Here specific facts and detailed information happen early and often
rather than any hollow paranormal herky jerky in your face design.
Community fears, social cleansing frenzy, and things done in the name
of good and God against evil and the Devil at work accent the
timeline of how and why this prosecution became persecution run amok.
Instead of broad, repetitive sensationalism or the same old Salem
talk, this is a mature and well presented narrative on the erroneous
impetus of the witchcraft hysteria.
Skip
It!
The Haunting of Fox Hollow Farm – This sixty-four minute
documentary from 2011 opens with a disclaimer on the interviewee
testimonies before more inserts explaining the history of the titular
Indiana farm and the subsequent paranormal investigation. Archive
footage and news reports add drownings and skeletal evidence to the
murderous past, lending a bit of authenticity to this obviously low
budget and on the fly production pretending to be a paranormal
reality show with green night filming and shadowed talking heads.

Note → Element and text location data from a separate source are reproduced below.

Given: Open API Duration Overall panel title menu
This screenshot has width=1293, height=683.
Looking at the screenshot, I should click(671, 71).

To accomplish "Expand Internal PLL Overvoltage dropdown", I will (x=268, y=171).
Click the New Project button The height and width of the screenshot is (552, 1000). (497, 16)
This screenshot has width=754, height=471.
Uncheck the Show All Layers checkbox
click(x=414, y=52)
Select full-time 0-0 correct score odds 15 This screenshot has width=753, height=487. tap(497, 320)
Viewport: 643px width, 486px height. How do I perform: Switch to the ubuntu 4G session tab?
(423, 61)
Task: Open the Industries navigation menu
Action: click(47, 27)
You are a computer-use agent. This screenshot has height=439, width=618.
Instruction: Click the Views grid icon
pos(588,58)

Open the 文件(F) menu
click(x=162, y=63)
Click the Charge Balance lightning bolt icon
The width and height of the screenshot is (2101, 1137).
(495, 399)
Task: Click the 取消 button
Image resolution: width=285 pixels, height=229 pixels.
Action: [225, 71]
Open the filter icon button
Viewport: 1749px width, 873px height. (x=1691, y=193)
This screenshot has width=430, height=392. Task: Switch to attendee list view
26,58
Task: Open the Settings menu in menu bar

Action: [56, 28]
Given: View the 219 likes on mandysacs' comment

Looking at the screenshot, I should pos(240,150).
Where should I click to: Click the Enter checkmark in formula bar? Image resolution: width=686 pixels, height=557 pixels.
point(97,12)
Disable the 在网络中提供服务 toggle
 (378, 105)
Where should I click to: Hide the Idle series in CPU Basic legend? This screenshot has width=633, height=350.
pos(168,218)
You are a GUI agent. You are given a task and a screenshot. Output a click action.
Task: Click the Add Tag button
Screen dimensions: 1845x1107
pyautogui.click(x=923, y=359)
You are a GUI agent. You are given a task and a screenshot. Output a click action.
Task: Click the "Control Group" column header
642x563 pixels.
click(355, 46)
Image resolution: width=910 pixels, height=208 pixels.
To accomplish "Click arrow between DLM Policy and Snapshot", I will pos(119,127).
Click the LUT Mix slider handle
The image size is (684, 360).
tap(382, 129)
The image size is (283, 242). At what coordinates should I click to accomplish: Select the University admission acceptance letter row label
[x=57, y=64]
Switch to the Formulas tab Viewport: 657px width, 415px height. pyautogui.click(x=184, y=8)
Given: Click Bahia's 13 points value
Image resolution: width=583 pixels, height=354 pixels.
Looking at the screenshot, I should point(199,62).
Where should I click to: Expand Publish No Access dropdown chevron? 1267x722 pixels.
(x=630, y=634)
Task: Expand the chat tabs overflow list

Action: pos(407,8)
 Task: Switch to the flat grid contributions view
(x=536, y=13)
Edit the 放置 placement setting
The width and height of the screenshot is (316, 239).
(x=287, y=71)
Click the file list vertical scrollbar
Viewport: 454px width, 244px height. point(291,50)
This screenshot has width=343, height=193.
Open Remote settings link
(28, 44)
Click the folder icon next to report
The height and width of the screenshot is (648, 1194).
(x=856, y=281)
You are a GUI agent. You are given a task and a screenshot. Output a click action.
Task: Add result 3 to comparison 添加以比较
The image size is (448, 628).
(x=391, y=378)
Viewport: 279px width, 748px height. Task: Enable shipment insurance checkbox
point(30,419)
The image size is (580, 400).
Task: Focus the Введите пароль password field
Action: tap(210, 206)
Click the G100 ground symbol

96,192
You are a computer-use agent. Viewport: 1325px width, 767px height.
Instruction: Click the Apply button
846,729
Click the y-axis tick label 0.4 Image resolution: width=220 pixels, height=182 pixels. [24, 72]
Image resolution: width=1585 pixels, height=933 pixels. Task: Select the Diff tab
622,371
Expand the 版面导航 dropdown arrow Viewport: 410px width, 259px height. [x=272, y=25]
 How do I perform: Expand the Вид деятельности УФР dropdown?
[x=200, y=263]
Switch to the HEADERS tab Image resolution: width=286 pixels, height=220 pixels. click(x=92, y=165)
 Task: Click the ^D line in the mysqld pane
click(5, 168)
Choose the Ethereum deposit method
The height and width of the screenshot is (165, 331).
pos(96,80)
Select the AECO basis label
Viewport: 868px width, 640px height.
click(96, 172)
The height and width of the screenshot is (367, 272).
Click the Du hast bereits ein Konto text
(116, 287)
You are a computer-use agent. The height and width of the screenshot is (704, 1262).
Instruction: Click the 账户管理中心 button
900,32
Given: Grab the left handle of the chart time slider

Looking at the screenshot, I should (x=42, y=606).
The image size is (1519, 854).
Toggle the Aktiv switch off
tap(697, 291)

Jerky skeptical men dismiss the fanatical women and numerous
psychics, mediums, demonologists, and shamans while rambling,
repetitive visuals, graphics, camera pans, and editing cuts make
audiences wonder what the heck is happening here. I feel like this
never expressly states that it is about heinous serial killer crimes
and their subsequent hauntings thanks to double talk on both, and it
takes over fifteen meandering minutes before getting into the case
details. Instead of actually seeing the investigative action,
narrated montages and music video slide shows feign something
fantastic but really just waste time on the same minutiae, treading
tires in an incoherent attempt to play at Unsolved Mysteries or
imitate today's ad nauseam paranormal reality shows. I
couldn't take this whole thing, the case has been covered
elsewhere, and reading the Wikipedia page was better.